● **Problem to work on**: Each entry that follows is to be duplicated exactly, without its images.

*** Opening of Provided information ***

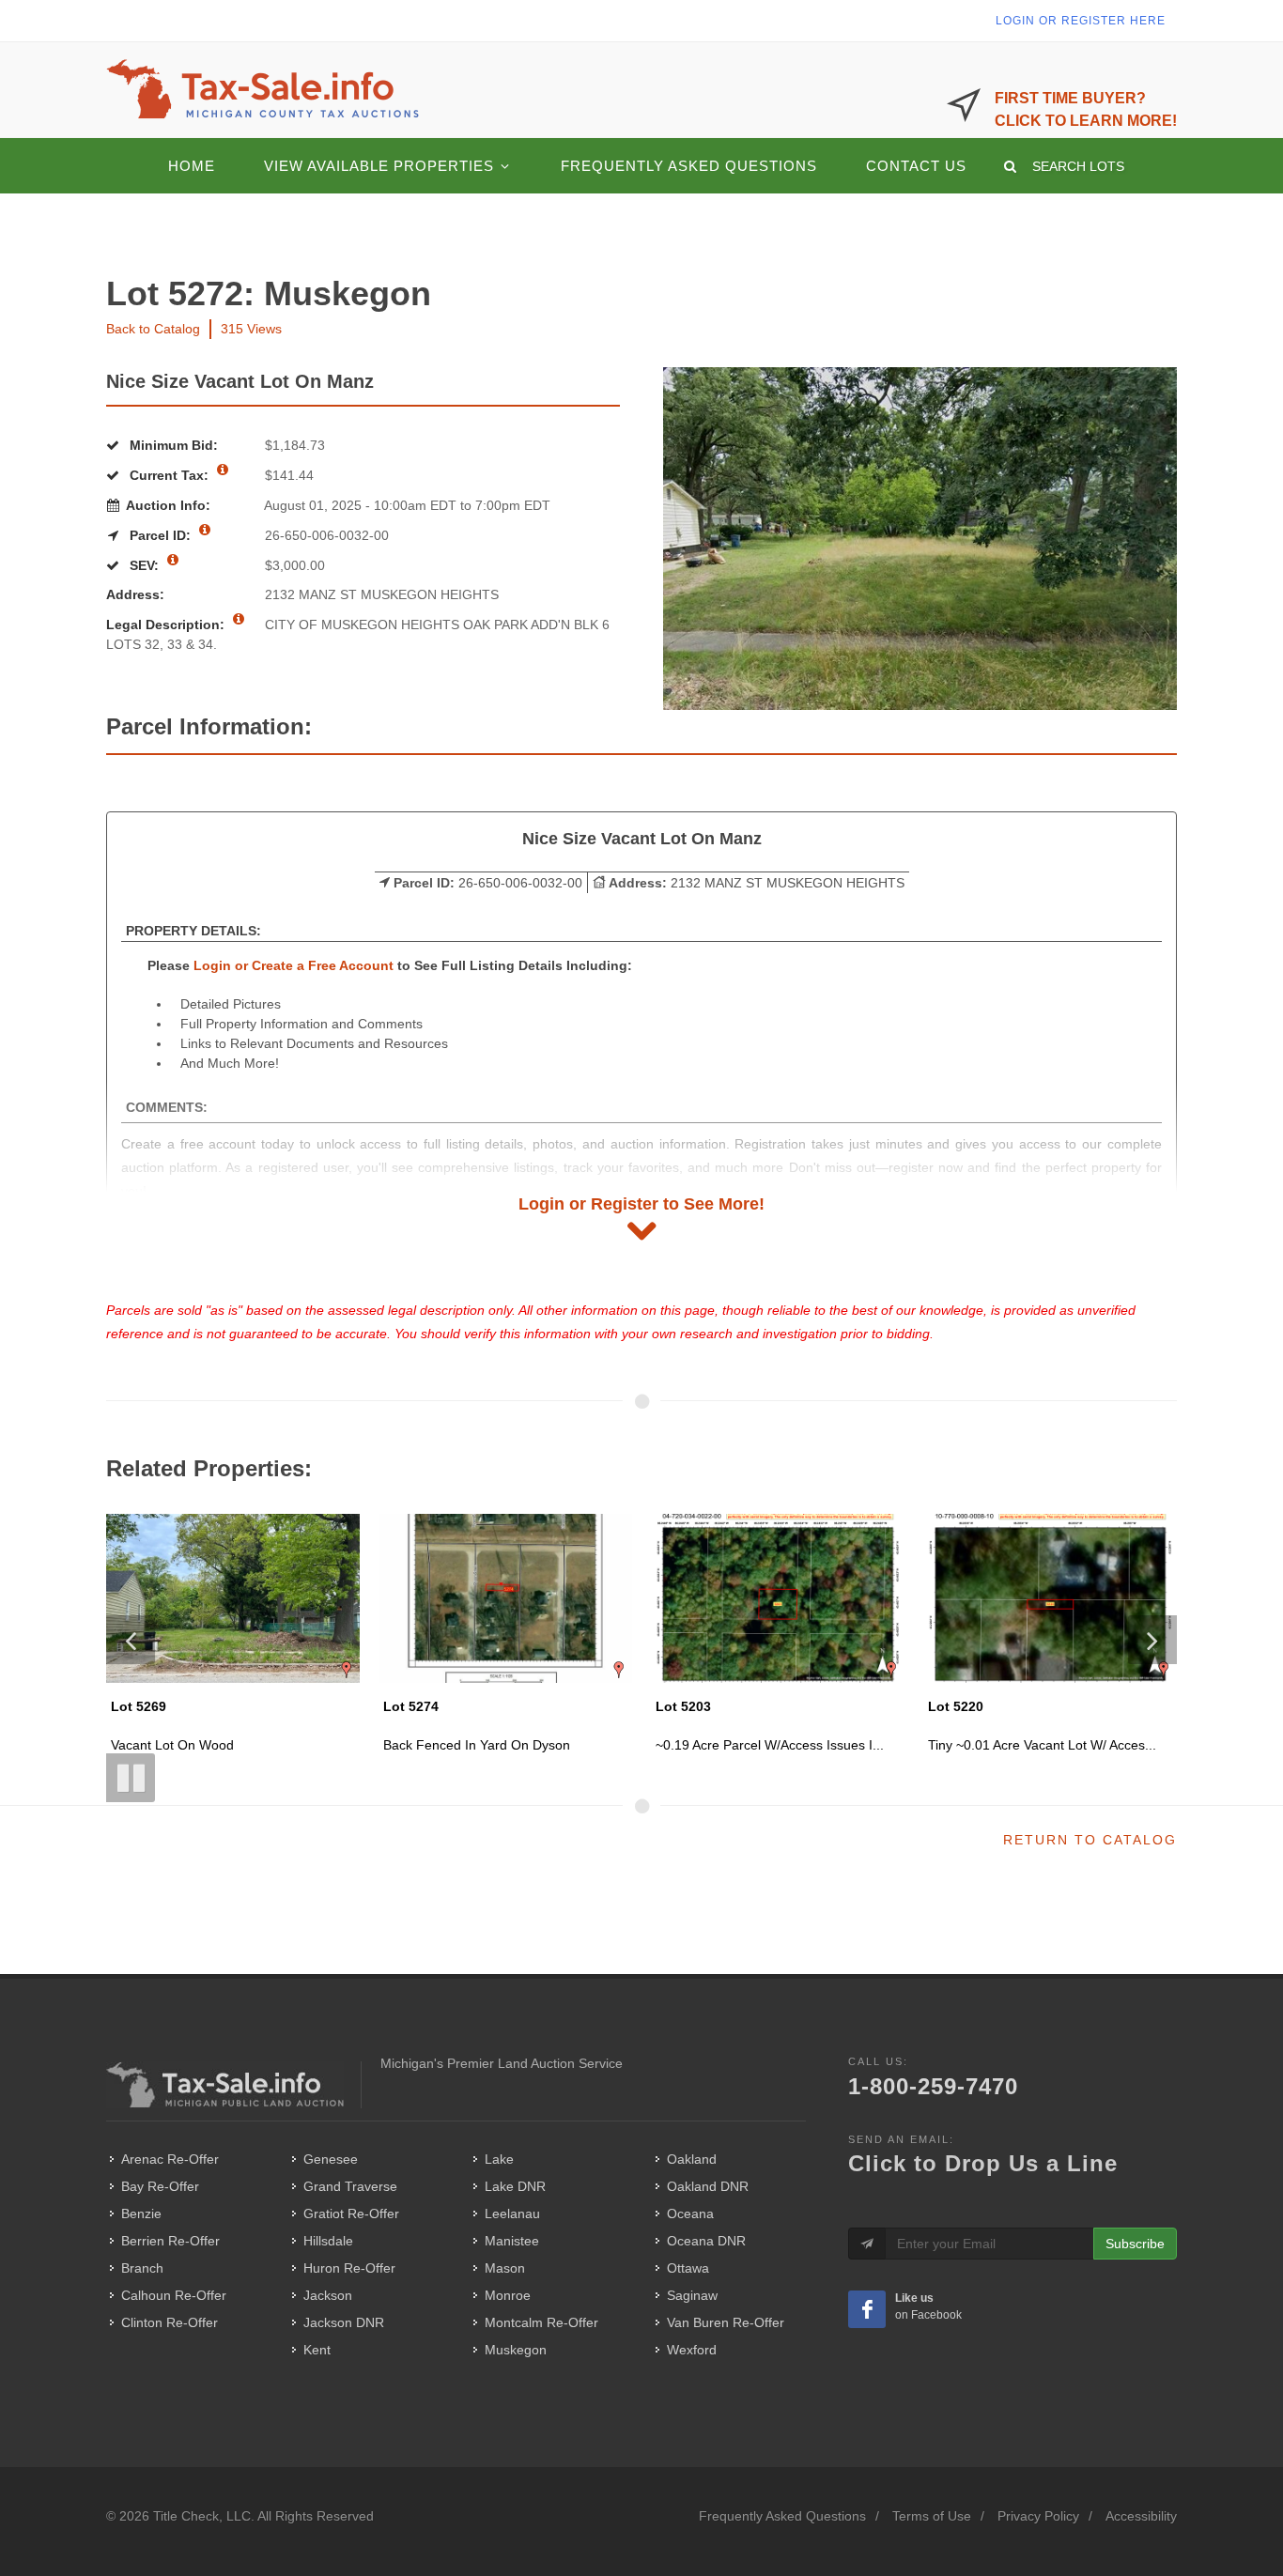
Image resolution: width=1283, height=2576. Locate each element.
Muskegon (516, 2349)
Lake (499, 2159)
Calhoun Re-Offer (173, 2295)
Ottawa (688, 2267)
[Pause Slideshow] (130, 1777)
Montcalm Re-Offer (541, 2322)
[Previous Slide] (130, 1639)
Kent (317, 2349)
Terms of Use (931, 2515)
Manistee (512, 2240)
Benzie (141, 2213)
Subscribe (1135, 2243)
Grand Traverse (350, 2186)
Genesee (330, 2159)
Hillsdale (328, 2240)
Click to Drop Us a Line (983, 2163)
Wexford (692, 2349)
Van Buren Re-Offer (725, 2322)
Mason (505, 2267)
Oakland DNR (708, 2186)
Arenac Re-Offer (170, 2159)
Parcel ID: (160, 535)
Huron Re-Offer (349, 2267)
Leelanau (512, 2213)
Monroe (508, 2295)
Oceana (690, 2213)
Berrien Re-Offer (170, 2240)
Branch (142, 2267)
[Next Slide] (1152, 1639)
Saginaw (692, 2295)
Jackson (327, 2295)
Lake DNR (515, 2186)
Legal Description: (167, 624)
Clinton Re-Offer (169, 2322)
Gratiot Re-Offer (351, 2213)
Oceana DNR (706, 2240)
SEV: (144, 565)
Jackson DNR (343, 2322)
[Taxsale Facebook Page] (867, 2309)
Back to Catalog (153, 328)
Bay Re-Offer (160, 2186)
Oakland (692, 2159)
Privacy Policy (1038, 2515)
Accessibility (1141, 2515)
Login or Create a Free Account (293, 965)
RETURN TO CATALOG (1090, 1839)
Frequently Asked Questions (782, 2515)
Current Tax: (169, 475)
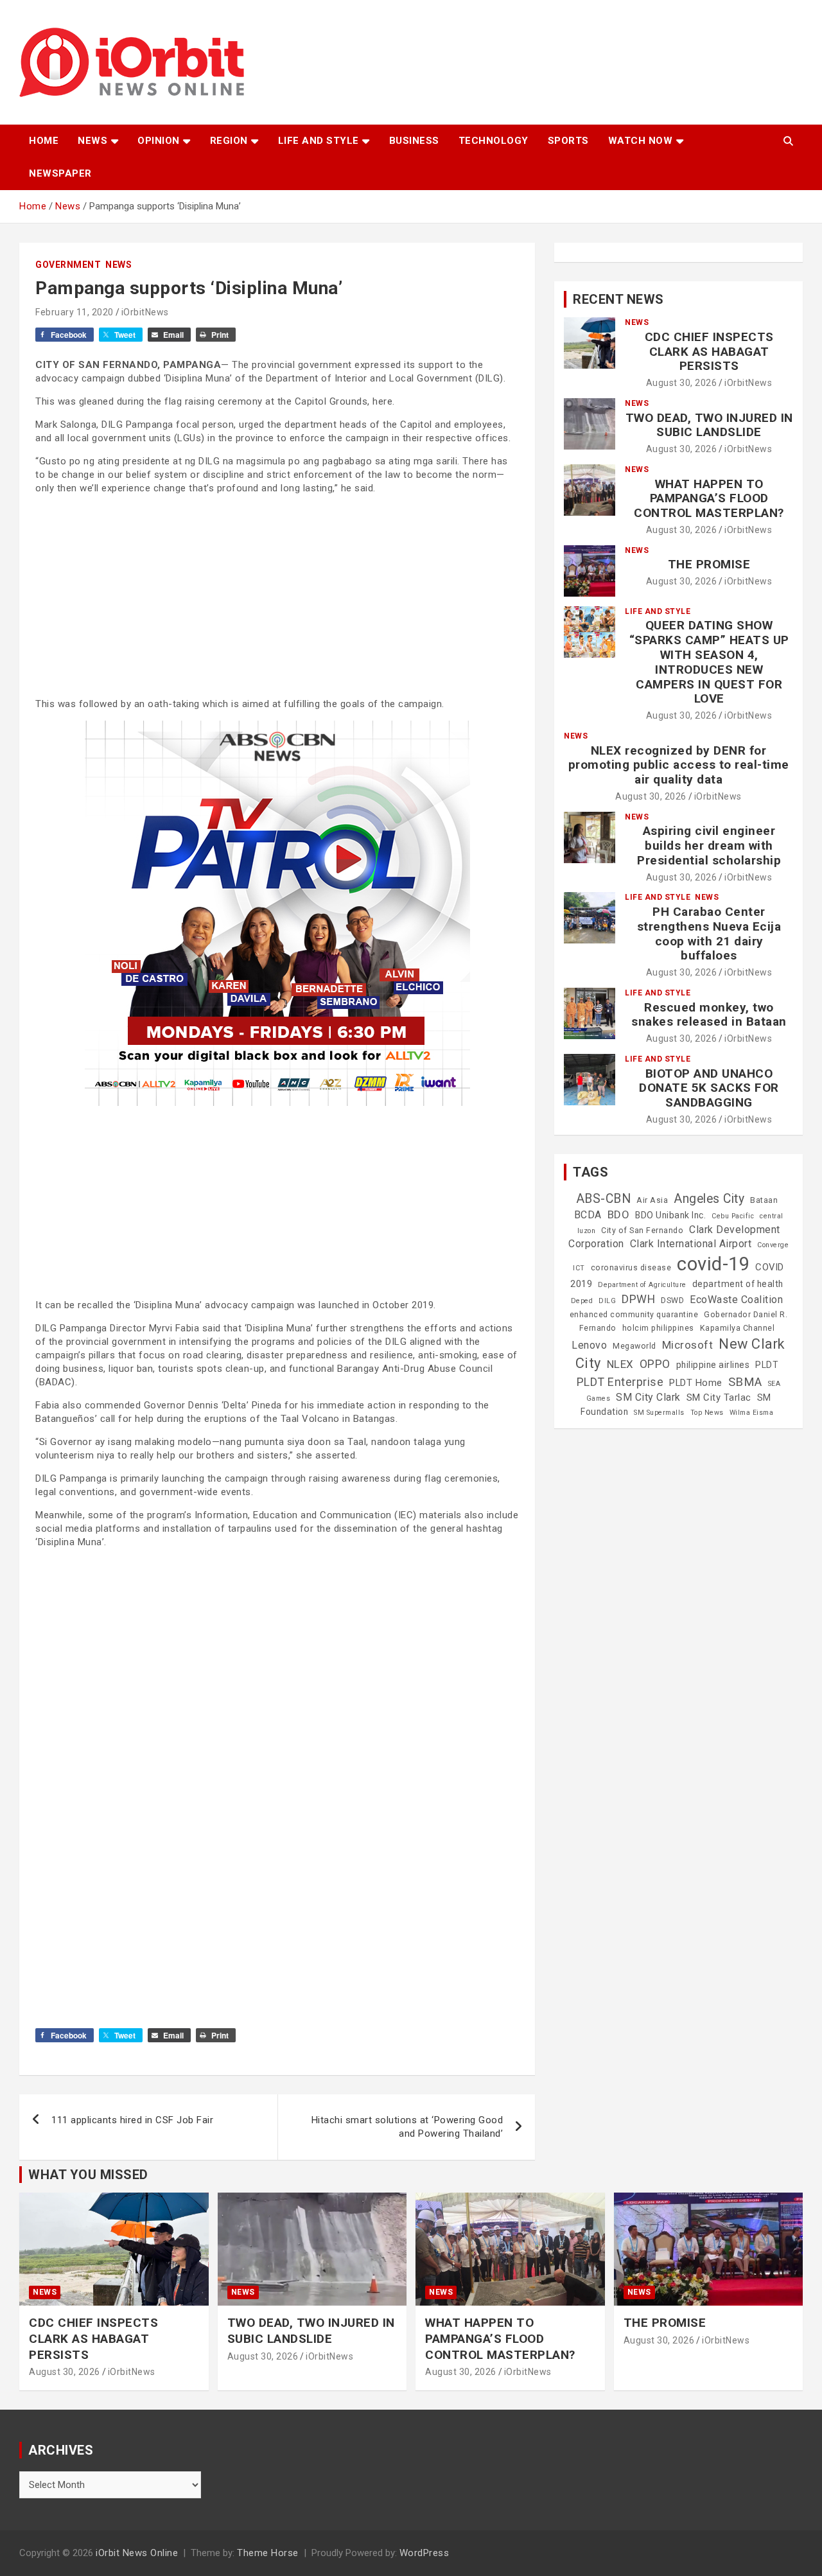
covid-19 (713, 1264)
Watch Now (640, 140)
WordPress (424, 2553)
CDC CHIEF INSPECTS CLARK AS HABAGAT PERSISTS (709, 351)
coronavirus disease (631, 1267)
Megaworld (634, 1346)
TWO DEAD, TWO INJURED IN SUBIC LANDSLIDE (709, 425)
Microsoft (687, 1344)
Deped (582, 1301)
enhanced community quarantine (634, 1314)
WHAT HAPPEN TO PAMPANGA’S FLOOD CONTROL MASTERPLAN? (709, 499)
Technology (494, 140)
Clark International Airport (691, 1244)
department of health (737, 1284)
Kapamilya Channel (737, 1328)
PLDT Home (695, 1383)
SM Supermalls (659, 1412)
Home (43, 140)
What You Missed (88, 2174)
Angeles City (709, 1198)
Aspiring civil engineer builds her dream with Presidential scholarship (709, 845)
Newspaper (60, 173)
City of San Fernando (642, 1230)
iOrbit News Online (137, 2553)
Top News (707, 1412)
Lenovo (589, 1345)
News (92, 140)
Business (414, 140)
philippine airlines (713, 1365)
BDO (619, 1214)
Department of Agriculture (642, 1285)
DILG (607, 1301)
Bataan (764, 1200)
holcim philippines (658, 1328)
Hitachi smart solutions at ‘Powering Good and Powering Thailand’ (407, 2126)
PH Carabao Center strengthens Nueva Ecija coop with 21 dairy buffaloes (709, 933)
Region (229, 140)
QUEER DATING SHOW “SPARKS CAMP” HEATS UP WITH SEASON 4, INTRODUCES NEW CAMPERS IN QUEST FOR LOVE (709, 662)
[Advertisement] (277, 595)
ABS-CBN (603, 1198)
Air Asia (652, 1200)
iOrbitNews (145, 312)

*** Close of Provided information ***

● **Answer for the task**:
Image resolution: width=1283, height=2576. Locate each element.
Muskegon (516, 2349)
Lake (499, 2159)
Calhoun Re-Offer (173, 2295)
Ottawa (688, 2267)
[Pause Slideshow] (130, 1777)
Montcalm Re-Offer (541, 2322)
[Previous Slide] (130, 1639)
Kent (317, 2349)
Terms of Use (931, 2515)
Manistee (512, 2240)
Benzie (141, 2213)
Subscribe (1135, 2243)
Grand Traverse (350, 2186)
Genesee (330, 2159)
Hillsdale (328, 2240)
Click to Drop Us a Line (983, 2163)
Wexford (692, 2349)
Van Buren Re-Offer (725, 2322)
Mason (505, 2267)
Oakland DNR (708, 2186)
Arenac Re-Offer (170, 2159)
Parcel ID: (160, 535)
Huron Re-Offer (349, 2267)
Leelanau (512, 2213)
Monroe (508, 2295)
Oceana (690, 2213)
Berrien Re-Offer (170, 2240)
Branch (142, 2267)
[Next Slide] (1152, 1639)
Saginaw (692, 2295)
Jackson (327, 2295)
Lake DNR (515, 2186)
Legal Description: (167, 624)
Clinton Re-Offer (169, 2322)
Gratiot Re-Offer (351, 2213)
Oceana DNR (706, 2240)
SEV: (144, 565)
Jackson DNR (343, 2322)
[Taxsale Facebook Page] (867, 2309)
Back to Catalog (153, 328)
Bay Re-Offer (160, 2186)
Oakland (692, 2159)
Privacy Policy (1038, 2515)
Accessibility (1141, 2515)
Login or Create a Free Account (293, 965)
RETURN TO CATALOG (1090, 1839)
Frequently Asked Questions (782, 2515)
Current Tax: (169, 475)
covid-19 (713, 1264)
Watch Now (640, 140)
WordPress (424, 2553)
CDC CHIEF INSPECTS CLARK AS HABAGAT PERSISTS (709, 351)
coronavirus disease (631, 1267)
Megaworld (634, 1346)
TWO DEAD, TWO INJURED IN SUBIC LANDSLIDE (709, 425)
Microsoft (687, 1344)
Deped (582, 1301)
enhanced community quarantine (634, 1314)
WHAT HAPPEN TO PAMPANGA’S FLOOD CONTROL MASTERPLAN? (709, 499)
Technology (494, 140)
Clark International Airport (691, 1244)
department of health (737, 1284)
Kapamilya Channel (737, 1328)
PLDT Home (695, 1383)
SM Supermalls (659, 1412)
Home (43, 140)
What You Missed (88, 2174)
Angeles City (709, 1198)
Aspiring civil engineer builds her dream with Presidential scholarship (709, 845)
Newspaper (60, 173)
City of San Fernando (642, 1230)
iOrbit News Online (137, 2553)
Top News (707, 1412)
Lenovo (589, 1345)
News (92, 140)
Business (414, 140)
philippine airlines (713, 1365)
BDO (619, 1214)
Department of Agriculture (642, 1285)
DILG (607, 1301)
Bataan (764, 1200)
holcim philippines (658, 1328)
Hitachi smart solutions at ‘Powering Good and Powering Thailand’ (407, 2126)
PH Carabao Center strengthens Nueva Ecija coop with 21 dairy buffaloes (709, 933)
Region (229, 140)
QUEER DATING SHOW “SPARKS CAMP” HEATS UP WITH SEASON 4, INTRODUCES NEW CAMPERS IN QUEST FOR LOVE (709, 662)
[Advertisement] (277, 595)
ABS-CBN (603, 1198)
Air Asia (652, 1200)
iOrbitNews (145, 312)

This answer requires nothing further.